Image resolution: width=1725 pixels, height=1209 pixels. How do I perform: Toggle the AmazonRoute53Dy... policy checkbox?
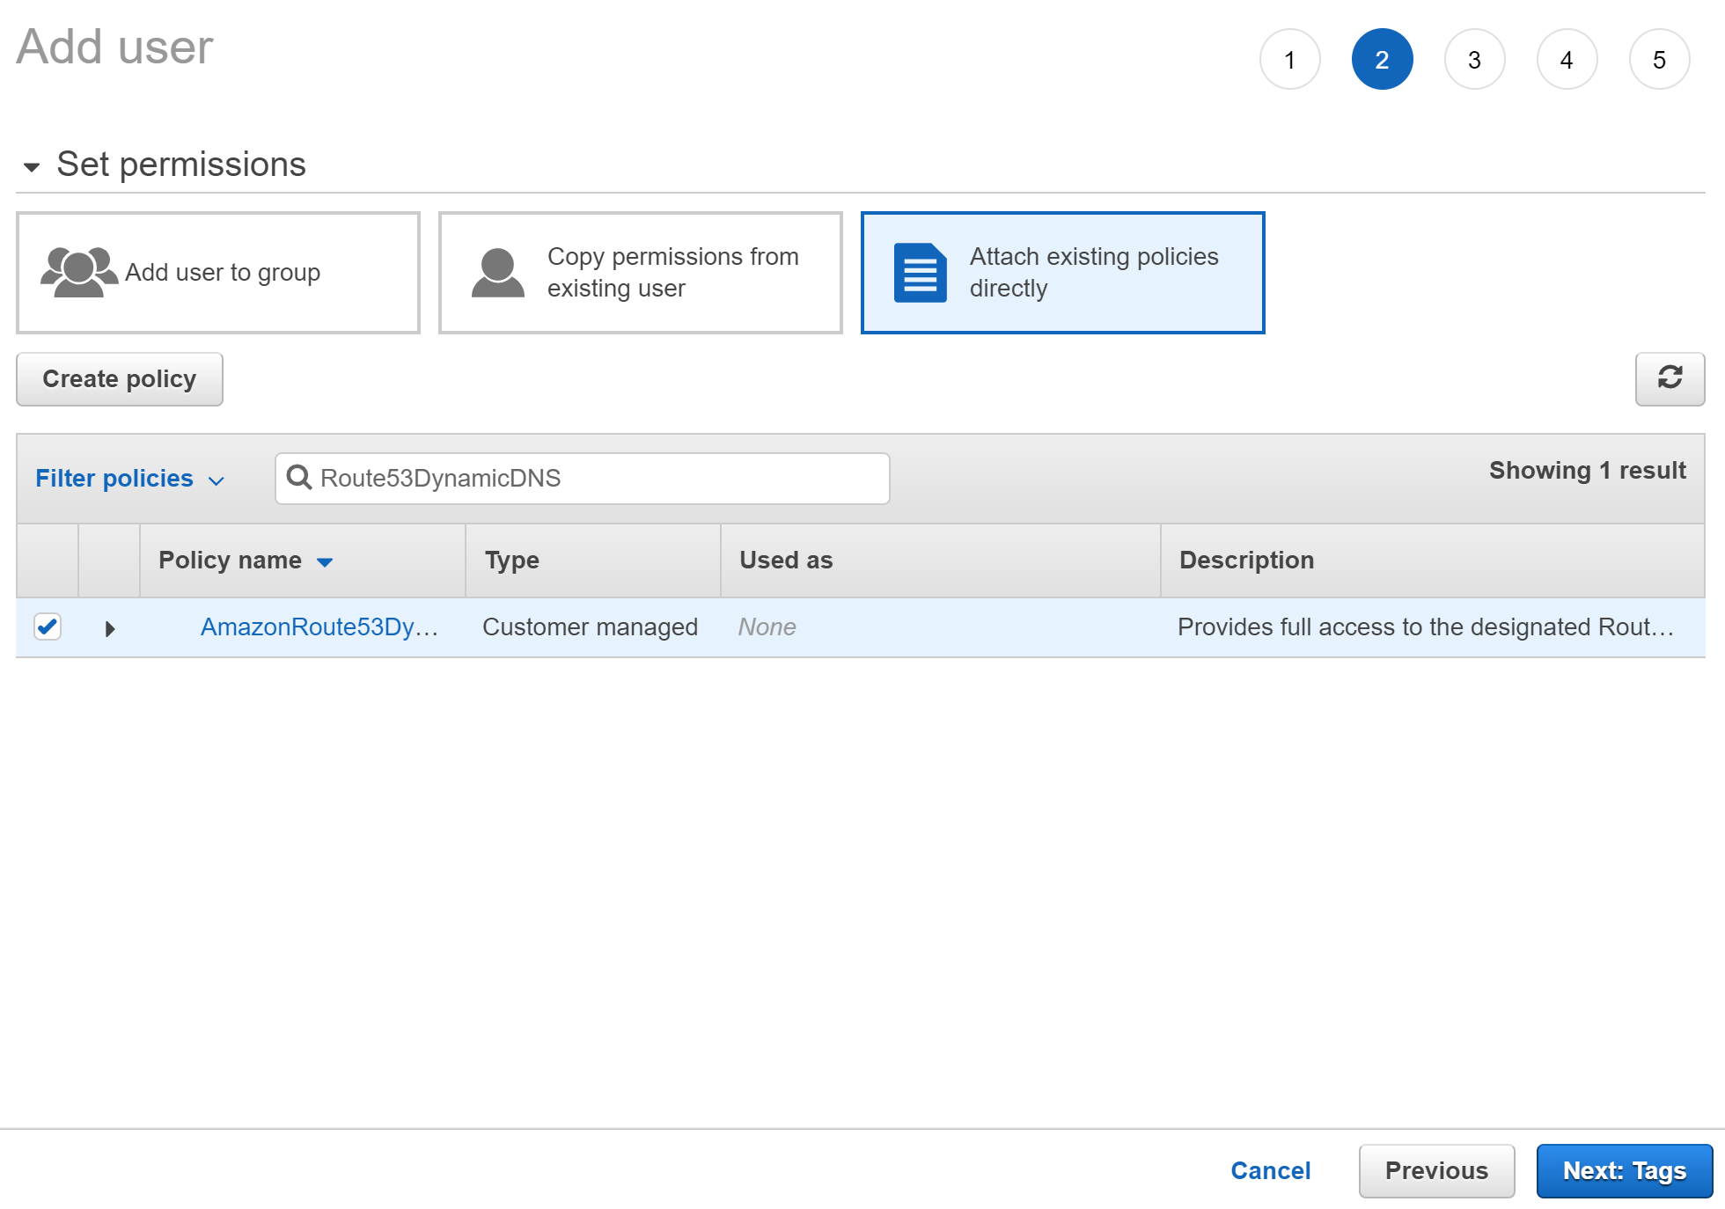tap(48, 625)
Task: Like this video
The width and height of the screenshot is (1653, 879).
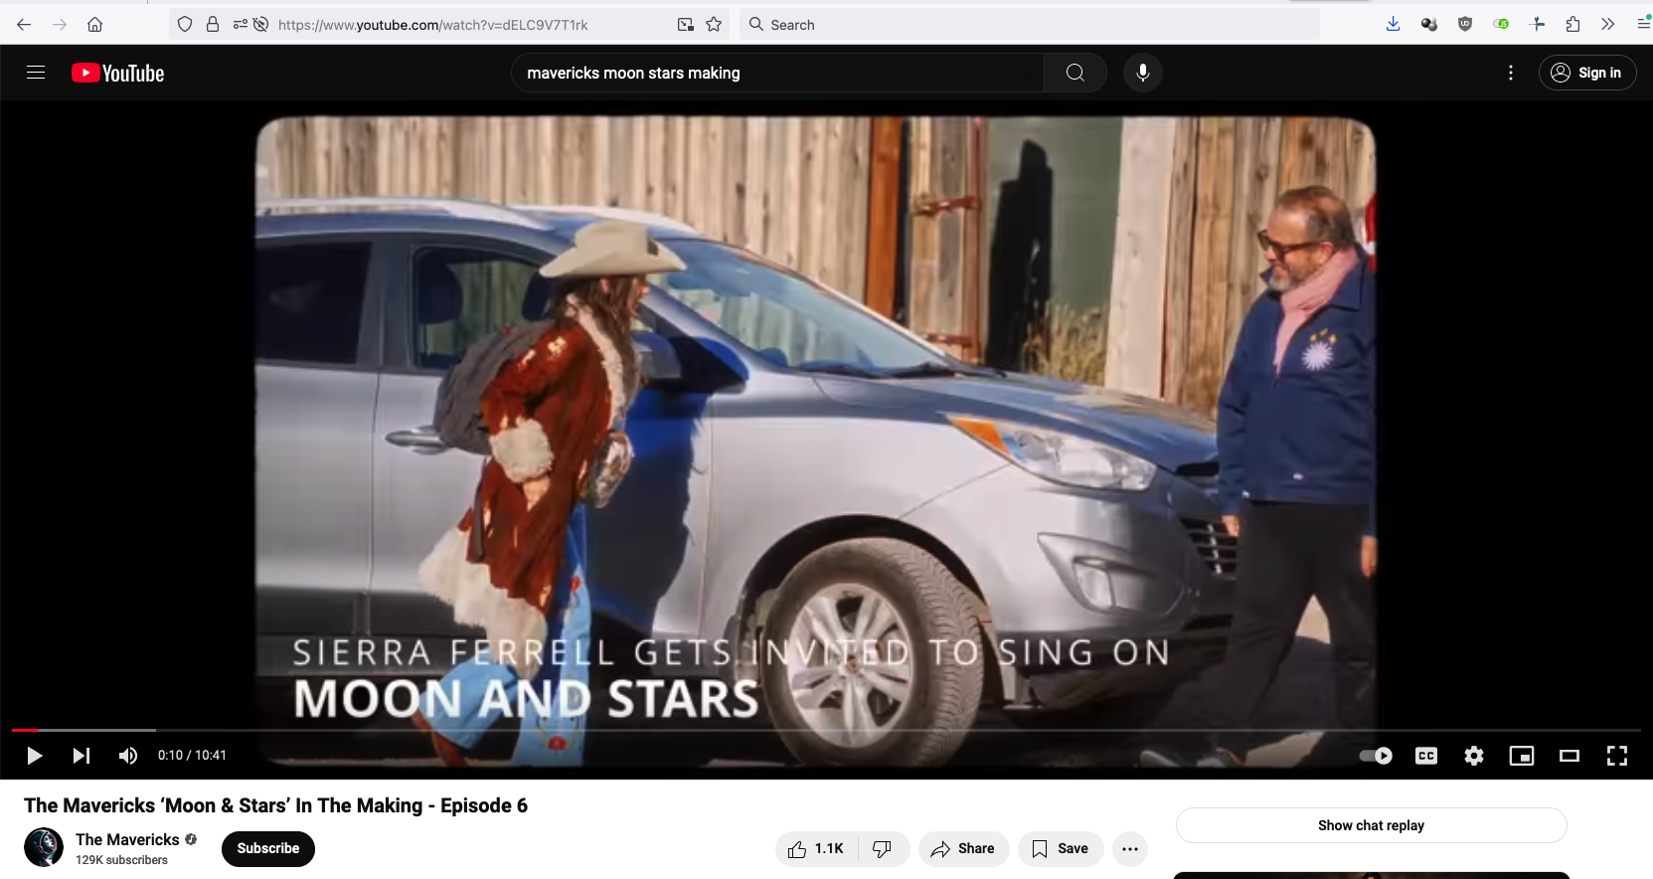Action: (816, 849)
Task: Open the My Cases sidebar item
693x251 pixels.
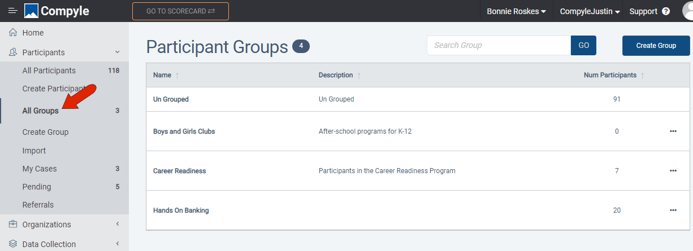Action: 40,169
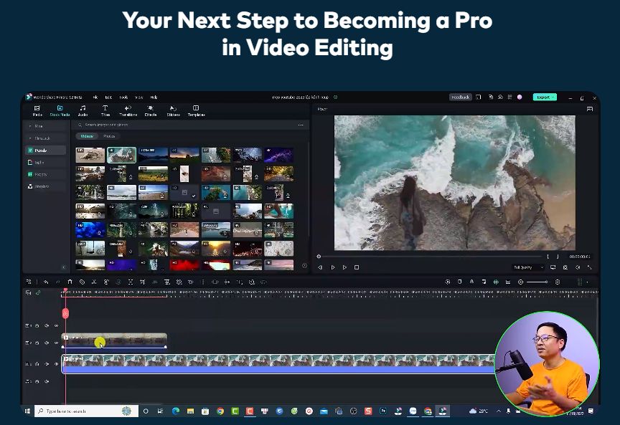Image resolution: width=620 pixels, height=425 pixels.
Task: Open the Transitions panel
Action: click(x=127, y=111)
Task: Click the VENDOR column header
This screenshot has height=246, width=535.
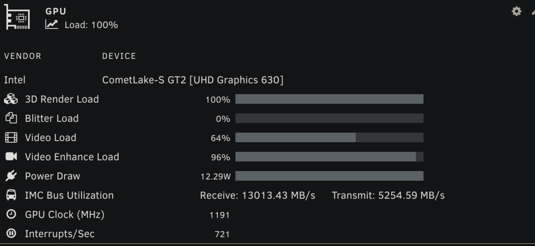Action: coord(22,56)
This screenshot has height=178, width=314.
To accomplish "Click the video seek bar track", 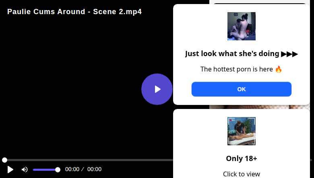I will (89, 160).
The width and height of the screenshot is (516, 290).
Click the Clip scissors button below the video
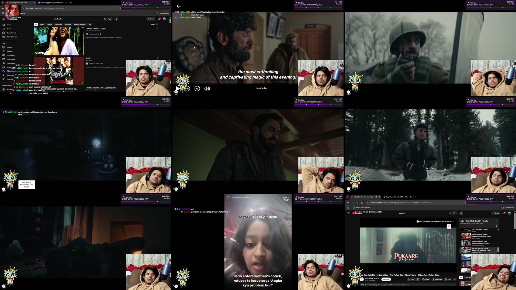click(x=448, y=279)
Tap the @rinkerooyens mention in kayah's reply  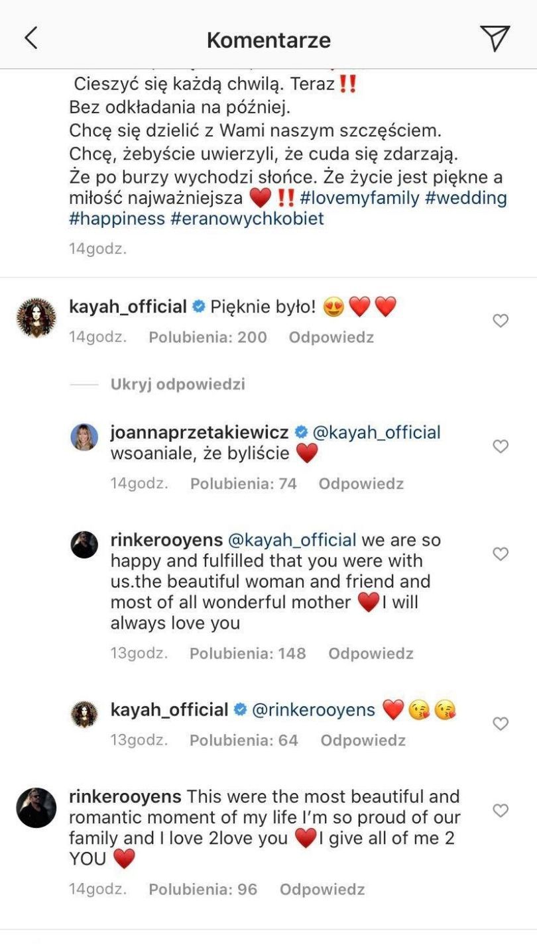tap(314, 710)
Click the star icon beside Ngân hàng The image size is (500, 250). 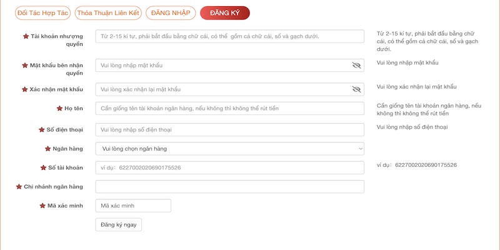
....................
What is needed is an exact retyping of the lines from the start of the data through the line with "Task: Open the My Cases sidebar item", with both end lines kept and every picture left out.

Image resolution: width=1725 pixels, height=1209 pixels. How do I perform: Toggle the AmazonRoute53Dy... policy checkbox?
tap(48, 625)
Task: Like this video
The width and height of the screenshot is (1653, 879).
Action: (816, 849)
Task: Open the My Cases sidebar item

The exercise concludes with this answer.